Eliza Scanlen is earning praise for her leading performance in another woman director’s feature debut. She took home an Australian Academy of Cinema and Television Arts (AACTA) Award for Shannon Murphy’s “Babyteeth” a few years back, and now she’s getting glowing reviews for “The Starling Girl,” Laurel Parmet’s first feature. Deadline reports that Bleecker Street has nabbed North American rights to the coming-of-age drama following its world premiere at Sundance Film Festival last month. A theatrical release is planned for later this year.
Penned by Parmet, “The Starling Girl” tells the story of 17-year-old Jem Starling (Eliza Scanlen), “who struggles to define her place within her fundamentalist Christian community in rural Kentucky.
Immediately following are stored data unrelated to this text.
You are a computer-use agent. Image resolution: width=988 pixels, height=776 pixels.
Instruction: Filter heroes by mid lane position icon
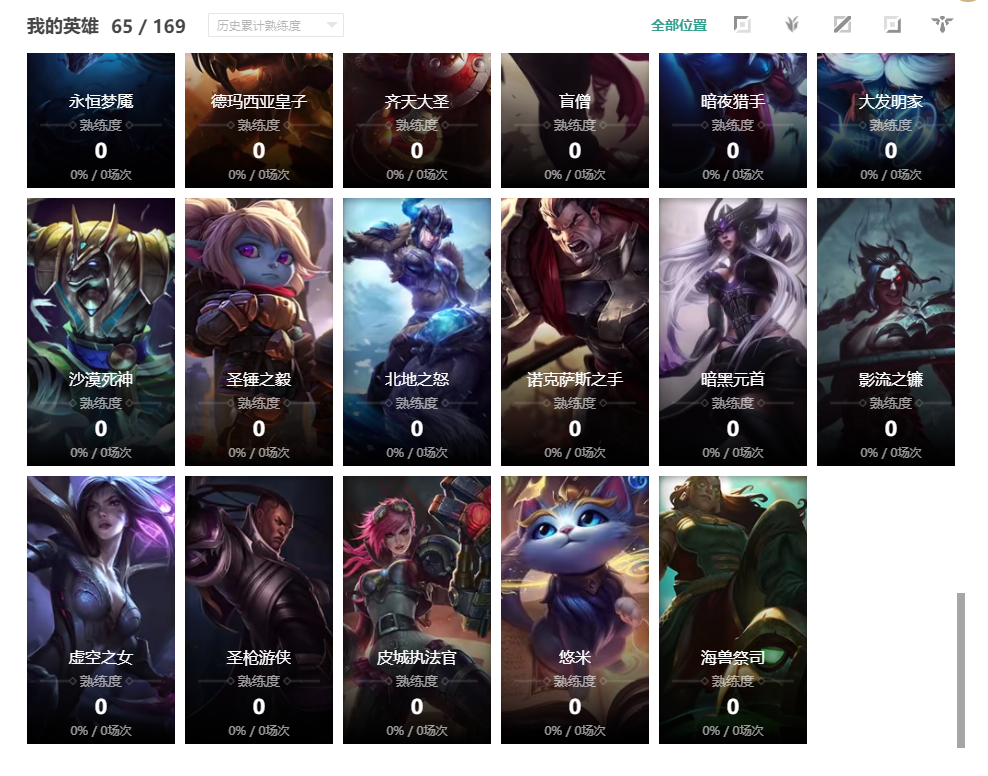coord(842,25)
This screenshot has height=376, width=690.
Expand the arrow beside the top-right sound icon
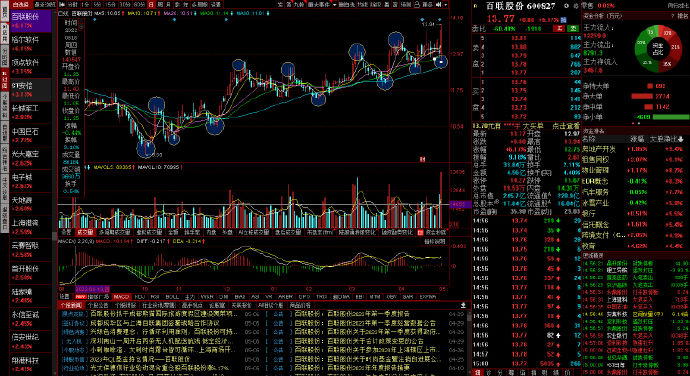pos(446,4)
Even her greatest joy — the church dance group — is tempered by worry that her love of dance is actually sinful, and she’s caught between a burgeoning awareness of her own sexuality and an instinctive resistance to her mom’s urging that the time has come to begin courting. She finds respite from her confusion in the encouragement of her youth pastor Owen (Lewis Pullman), who is likewise drawn to the blossoming Jem’s attention,” the source summarizes.
Scanlen’s other credits include “Little Women” and “Sharp Objects.”
Later this month Bleecker Street will release Frances O’Connor’s feature debut, “Emily.” Inspired by the life of “Wuthering Heights” author Emily Brontë, the pic is led by “Sex Education’s” Emma Mackey and hits theaters February 17.